Он произносил пустые слова. Он был пустым человеком. А потом дверь закрылась, и он ушел, а она сидела одна в своем кабинете и плакала. В третий раз в жизни ее постигла утрата, но на этот раз по совершенно иным причинам. И она потеряла того, кто на самом деле ее не любил. Он был способен любить только себя. Он никогда не любил Дафну. И во время своих горестных ночных раздумий она задавала себе вопрос: а может, это и к лучшему?
На следующий день, когда приехала Барбара, у Дафны был подавленный вид, под глазами круги. Она работала в своем кабинете.
– Ты себя нормально чувствуешь?
– Более или менее.
Наступила длительная пауза, в течение которой Барбара всматривалась в ее глаза.
– Сегодня ночью мы с Джастином расстались.
Барбара не знала, что сказать в ответ.
– Я могу спросить почему или мне заниматься своими делами?
Дафна улыбнулась усталой улыбкой:
– Это не важно. Так было нужно.
Но убежденности в ее голосе не было. Она знала, что будет скучать по нему. Он немало для нее значил на протяжении девяти месяцев, а теперь все кончилось. Какое-то время это обязательно будет причинять боль. Дафна это знала. Она и раньше испытывала боль. Придется испытать ее снова.
Барбара кивнула и села:
– Мне тебя жаль, Дафна. Но я не могу сказать, что сожалею. Он бы дурачил тебя еще сотню лет. Он такой, какой есть.
Дафна кивнула. Теперь она не могла бы не согласиться.
– Я думаю, что он даже не сознает того, что делает.
– Не знаю, лучше это или хуже, – для мужчины такая черта просто позорна.
– В любом случае это больно.
– Я знаю.
Барбара подошла к ней и похлопала по плечу.
– Что ты теперь собираешься делать?
– Ехать домой. Эндрю все равно здешняя школа не понравилась, да и я здесь чужая. Мое место в Нью-Йорке, в моей квартире, там я пишу книги, там я близко к Эндрю.
Но теперь все было бы иначе. Со времени своего отъезда она открыла в себе многие двери. Двери, которые будет трудно снова закрыть, да она и не была уверена, что вспомнит, как это делается. В Нью-Йорке она вела замкнутую жизнь, а в Калифорнии с Джастином проводила время порой очень весело.

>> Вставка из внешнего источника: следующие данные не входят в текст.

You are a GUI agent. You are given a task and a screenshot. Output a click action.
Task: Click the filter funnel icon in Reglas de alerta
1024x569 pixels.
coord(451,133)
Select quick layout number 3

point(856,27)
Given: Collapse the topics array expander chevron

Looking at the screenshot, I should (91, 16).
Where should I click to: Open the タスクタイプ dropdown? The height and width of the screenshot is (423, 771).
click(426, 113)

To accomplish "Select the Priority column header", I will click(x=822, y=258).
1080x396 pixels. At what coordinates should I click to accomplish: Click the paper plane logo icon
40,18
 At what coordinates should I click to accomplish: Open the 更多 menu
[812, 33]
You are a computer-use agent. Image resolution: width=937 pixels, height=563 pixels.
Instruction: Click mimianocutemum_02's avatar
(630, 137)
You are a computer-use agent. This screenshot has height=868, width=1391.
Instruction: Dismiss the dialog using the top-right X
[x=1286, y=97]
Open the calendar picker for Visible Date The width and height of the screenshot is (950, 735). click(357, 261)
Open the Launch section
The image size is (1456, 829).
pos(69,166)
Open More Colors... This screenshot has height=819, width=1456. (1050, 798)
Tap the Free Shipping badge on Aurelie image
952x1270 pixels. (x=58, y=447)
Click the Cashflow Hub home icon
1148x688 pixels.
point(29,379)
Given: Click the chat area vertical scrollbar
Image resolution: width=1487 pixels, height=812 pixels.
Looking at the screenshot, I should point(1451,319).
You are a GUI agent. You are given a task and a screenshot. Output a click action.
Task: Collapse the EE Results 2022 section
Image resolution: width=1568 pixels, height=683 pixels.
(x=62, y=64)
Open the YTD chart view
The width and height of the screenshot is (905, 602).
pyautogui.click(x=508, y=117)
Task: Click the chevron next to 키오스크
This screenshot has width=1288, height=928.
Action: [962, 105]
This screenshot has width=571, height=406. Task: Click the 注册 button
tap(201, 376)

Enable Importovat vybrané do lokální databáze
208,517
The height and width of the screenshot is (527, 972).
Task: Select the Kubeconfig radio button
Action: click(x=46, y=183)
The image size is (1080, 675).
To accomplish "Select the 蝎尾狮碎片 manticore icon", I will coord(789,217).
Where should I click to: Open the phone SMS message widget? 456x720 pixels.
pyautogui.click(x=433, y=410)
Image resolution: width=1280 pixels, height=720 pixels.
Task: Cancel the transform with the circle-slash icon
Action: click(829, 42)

– Как скоро ты собираешься возвращаться?
– Мне потребуется пара недель, чтобы закончить дела. У меня намечены переговоры в «Комстоке».
Дафна грустно улыбнулась:
– Они хотят снять фильм еще по одной моей книге.
Барбара затаила дыхание:
– Ты будешь писать сценарий?
– Нет, больше никогда. Хватит с меня одного раза. Я научилась тому, чему хотела научиться. Но отныне – я пишу книги, они пишут сценарии.
Барбара, казалось, была удручена. Она это предвидела. Даже если бы Дафна осталась с Джастином на Западном побережье, маловероятно, что она бы снова взялась за это. Дафна целый год не писала книг и очень об этом сожалела.
– Итак, мы поедем домой.
Это было решение, которому Барбара не решилась прекословить. В тот вечер она бросилась в объятия Тому и, рыдая, рассказала ему.
– Господи Боже мой, Барб. Ты же не обязана ехать с ней.
У него был такой вид, словно он сам тоже вот-вот расплачется.
Но Барбара покачала головой:
– Я должна. Я не могу ее сейчас бросить. Она совершенно расклеилась из-за Джастина.
– Ничего, переживет. Я в тебе больше нуждаюсь.
– У нее нет никого, кроме меня и Эндрю.
– А кто в этом виноват? Она сама. Ты что, хочешь пожертвовать нашей жизнью ради нее?
– Нет.
От его объятий она только сильнее расплакалась и успокоилась лишь через некоторое время.